In an interview with The Independent, Sir Christopher Meyer, the former ambassador in Washington, said he regarded it as a “badge of honour” that he had faced criticism during the inquiry from Mr Blair, his chief of staff, Jonathan Powell, and his director of communications, Alastair Campbell. He added that turning on opposition was the “modus operandi” of the Blair administration.
All three attacked Sir Christopher during their hearings after he had suggested Mr Blair may have committed troops to an invasion without gaining anything for Britain in return. Sir Christopher said that Mr Blair and President Bush had been alone for long stretches during an April 2002 meeting in Crawford, Texas, and that policy appeared to change after it.
“I said that to this day, I do not know what degree of convergence was, so to say, signed in blood at the Crawford ranch,” he said. “Powell, Campbell and Blair all made an argument as if I had asserted that I knew what had happened and I had been there.”
He said that the tactic was a hallmark of how No 10 operated under Mr Blair. “You turn on dissent, you distort the argument, you claim the other person has said something they never said, and then you seek to discredit it. It’s not only me that has had some of this. It is their modus operandi. Smear and smokescreen.”
Sir Christopher also criticised Mr Blair’s evidence for linking Saddam Hussein with al-Qaeda and for apparently urging world leaders to take a hard stance against Iran. “Blair’s strategic approach to his evidence seemed to be a kind of double or quits,” he said. “In other words, it was to say no regrets, I’d do it again, and by the way if I was Prime Minister I’d do Iran also. It’s nonsense about Iran. The strategic beneficiary of the Anglo-American invasion of Iraq has been Iran. It has enhanced the position of Iran in the region, there is no doubt about it at all.”
He added: “The fact that Blair has entrenched the idea that Osama bin Laden and Saddam Hussein were cut from the same cloth was extraordinary,” he said. “We’ve always known that Saddam Hussein had absolutely nothing to do with 9/11 and didn’t like al-Qaeda.”

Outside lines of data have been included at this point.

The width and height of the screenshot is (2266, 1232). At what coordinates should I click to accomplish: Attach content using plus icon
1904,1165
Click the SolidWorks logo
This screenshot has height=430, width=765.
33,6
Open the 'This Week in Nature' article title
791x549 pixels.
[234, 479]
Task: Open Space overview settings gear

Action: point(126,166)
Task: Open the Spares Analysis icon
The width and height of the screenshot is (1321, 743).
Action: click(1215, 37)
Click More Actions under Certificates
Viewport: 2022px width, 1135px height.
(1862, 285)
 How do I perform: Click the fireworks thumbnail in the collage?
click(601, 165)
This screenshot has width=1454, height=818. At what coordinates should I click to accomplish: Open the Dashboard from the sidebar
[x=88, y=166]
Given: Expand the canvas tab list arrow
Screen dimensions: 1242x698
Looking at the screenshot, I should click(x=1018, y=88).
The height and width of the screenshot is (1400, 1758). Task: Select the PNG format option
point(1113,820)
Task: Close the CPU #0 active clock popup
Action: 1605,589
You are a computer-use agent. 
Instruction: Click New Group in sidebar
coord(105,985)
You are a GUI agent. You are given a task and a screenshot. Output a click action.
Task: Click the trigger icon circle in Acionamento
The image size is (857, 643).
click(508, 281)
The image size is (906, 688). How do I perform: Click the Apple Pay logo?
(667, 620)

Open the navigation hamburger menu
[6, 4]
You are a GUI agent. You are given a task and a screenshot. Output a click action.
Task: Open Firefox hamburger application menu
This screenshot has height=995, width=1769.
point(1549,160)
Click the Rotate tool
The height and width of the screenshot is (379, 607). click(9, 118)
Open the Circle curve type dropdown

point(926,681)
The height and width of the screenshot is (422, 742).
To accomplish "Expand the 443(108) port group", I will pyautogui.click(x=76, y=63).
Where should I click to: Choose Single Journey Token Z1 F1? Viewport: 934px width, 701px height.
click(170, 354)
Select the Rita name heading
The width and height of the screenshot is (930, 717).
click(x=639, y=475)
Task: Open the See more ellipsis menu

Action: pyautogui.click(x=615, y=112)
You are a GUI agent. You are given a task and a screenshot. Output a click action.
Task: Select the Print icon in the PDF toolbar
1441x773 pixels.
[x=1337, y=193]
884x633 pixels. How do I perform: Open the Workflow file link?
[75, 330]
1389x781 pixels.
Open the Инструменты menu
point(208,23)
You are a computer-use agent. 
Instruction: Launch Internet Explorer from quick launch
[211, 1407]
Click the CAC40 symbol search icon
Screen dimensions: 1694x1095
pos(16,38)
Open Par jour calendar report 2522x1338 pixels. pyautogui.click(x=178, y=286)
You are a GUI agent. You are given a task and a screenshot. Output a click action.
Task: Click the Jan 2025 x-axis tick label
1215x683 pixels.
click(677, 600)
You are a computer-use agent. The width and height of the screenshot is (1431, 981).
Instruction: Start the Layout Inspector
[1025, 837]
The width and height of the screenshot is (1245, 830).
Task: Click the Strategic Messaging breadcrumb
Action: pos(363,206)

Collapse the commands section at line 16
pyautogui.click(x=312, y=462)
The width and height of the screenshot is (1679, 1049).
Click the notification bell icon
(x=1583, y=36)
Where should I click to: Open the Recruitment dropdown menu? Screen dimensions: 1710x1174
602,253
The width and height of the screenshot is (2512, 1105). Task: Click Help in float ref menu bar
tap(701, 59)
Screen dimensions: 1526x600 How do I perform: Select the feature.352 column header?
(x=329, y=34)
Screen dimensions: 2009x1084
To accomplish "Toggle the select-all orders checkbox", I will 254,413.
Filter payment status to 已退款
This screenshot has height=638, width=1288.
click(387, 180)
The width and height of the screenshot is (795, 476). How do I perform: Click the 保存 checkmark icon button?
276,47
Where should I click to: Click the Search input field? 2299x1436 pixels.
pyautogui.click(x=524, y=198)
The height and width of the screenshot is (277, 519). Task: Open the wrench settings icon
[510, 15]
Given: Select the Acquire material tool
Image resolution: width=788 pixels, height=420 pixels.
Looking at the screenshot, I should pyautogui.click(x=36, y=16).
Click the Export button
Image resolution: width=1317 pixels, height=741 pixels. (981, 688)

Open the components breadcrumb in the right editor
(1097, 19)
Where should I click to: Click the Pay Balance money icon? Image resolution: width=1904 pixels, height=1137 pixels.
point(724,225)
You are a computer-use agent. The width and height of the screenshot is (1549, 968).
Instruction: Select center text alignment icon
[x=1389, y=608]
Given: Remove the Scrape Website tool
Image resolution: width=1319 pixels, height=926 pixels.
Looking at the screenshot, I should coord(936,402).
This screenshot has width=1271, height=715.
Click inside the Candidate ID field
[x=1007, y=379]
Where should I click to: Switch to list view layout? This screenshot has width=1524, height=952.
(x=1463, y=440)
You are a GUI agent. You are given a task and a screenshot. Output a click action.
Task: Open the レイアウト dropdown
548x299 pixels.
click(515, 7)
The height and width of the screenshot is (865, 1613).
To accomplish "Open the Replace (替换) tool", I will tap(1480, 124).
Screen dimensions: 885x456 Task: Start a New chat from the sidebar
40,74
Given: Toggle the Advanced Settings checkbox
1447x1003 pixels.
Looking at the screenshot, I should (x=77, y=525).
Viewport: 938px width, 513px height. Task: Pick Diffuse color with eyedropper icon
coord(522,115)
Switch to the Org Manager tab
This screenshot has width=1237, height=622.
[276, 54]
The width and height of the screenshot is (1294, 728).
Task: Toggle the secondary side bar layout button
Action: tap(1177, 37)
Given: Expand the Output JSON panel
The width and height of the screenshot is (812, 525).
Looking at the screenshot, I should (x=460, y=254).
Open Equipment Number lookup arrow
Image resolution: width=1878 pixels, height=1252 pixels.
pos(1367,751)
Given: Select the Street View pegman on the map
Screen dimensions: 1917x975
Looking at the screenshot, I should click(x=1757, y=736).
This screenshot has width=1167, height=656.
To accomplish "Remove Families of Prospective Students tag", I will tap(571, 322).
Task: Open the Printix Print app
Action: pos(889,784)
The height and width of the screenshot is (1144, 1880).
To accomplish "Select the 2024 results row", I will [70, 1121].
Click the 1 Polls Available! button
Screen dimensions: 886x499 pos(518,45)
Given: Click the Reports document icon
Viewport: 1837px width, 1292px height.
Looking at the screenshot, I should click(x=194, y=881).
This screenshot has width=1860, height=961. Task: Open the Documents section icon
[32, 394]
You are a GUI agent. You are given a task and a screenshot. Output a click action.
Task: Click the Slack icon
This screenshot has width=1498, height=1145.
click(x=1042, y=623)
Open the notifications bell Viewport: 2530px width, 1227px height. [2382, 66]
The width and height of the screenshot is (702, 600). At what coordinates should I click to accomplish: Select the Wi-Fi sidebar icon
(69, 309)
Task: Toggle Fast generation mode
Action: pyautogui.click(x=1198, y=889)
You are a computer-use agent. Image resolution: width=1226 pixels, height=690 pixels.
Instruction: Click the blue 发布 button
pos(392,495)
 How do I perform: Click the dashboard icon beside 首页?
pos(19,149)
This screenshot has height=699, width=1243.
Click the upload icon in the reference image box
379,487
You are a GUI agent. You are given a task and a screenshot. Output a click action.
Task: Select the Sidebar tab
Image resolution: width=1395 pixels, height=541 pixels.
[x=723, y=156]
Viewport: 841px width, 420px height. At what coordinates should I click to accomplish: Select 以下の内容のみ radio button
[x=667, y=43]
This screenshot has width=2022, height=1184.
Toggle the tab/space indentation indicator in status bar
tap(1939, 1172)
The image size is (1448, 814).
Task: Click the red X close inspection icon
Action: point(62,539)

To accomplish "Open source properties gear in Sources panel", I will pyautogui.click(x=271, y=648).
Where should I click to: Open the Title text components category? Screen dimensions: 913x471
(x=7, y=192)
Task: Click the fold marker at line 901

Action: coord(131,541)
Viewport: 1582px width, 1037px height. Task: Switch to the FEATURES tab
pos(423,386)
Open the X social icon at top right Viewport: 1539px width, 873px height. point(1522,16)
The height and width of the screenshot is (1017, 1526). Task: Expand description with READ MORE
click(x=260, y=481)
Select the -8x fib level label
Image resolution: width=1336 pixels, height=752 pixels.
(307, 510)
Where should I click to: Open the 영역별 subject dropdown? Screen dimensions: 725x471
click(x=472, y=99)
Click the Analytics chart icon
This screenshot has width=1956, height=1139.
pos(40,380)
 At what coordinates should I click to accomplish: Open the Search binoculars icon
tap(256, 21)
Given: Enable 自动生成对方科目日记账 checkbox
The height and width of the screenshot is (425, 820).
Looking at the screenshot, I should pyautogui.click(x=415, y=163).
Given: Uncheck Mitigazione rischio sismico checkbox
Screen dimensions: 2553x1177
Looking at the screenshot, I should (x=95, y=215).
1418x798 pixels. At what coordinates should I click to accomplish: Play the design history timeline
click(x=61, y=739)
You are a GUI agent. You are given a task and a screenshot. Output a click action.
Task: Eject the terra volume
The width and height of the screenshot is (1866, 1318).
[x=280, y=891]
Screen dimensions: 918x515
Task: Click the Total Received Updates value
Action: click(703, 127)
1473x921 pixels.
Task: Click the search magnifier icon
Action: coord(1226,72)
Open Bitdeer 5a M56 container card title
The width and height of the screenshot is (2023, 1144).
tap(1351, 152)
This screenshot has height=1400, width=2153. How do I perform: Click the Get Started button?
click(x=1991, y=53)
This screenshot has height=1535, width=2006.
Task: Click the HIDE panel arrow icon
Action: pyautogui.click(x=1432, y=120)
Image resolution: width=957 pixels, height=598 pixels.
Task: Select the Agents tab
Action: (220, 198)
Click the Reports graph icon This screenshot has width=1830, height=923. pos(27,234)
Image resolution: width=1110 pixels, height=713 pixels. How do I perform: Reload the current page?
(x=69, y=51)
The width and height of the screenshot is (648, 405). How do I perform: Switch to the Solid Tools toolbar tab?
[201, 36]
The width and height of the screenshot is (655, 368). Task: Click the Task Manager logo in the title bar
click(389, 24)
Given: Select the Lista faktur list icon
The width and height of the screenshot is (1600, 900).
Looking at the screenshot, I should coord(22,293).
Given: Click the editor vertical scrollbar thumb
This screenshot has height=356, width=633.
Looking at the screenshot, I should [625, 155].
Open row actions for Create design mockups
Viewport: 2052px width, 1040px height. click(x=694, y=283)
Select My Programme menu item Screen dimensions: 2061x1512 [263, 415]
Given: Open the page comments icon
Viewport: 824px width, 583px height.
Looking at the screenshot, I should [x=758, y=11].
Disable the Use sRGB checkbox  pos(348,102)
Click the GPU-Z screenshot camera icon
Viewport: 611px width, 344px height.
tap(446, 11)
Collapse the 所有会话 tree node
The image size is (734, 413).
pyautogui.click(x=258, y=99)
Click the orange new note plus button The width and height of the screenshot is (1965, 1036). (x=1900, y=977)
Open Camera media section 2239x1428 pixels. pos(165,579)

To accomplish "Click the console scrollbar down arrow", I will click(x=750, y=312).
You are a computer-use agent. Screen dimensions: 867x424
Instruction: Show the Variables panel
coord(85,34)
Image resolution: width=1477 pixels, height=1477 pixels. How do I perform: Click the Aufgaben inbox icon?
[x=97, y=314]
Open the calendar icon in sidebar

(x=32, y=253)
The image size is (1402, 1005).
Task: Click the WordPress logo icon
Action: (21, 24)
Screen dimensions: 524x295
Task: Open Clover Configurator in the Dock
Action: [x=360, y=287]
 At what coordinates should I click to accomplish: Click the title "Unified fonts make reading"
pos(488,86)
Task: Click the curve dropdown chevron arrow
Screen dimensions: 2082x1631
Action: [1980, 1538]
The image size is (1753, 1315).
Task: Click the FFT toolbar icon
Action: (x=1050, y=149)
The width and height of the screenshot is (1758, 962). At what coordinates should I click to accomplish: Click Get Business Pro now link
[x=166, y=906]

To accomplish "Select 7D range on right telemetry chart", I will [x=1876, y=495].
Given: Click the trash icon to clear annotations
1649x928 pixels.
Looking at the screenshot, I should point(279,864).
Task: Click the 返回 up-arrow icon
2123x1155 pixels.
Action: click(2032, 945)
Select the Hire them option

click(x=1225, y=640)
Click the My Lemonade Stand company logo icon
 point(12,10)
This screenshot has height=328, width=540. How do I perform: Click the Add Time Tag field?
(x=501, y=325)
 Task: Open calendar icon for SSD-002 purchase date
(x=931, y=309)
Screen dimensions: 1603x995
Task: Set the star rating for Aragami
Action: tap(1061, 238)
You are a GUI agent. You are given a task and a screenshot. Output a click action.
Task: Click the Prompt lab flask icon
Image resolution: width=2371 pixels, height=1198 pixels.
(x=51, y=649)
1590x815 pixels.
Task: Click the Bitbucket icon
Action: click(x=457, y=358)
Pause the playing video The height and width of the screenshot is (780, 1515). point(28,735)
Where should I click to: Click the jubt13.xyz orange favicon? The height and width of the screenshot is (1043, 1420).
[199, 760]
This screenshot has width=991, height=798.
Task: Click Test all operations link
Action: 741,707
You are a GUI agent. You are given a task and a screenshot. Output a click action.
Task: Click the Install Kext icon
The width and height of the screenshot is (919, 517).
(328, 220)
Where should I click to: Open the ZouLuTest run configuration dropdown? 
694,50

Sir Christopher, whose BBC series on diplomacy, Getting Our Way, begins on Monday, said that it was now “utterly clear” that Mr Blair had “sub-contracted” the decision to take Britain to war to the White House by telling President Bush that Britain would “be there” if military action was necessary. “It was, in effect, a blank cheque, although at the time it did not seem like it,” he said. He added that Mr Blair botched the chance to push for a delay to the invasion, which could have been used to resolve problems with post-war planning and helped to unite the UN over the invasion.
“I think there were moments at Crawford for example or the Camp David meeting in September 2002 that if Blair had said he could not do this unless we have a clear, detailed plan for what happens after Saddam is toppled, it would have given them real pause. That is where he could have made a real difference,” he said. “It could have made a lot of difference between a French rejection and a French abstention [for military action], or even a French approval.”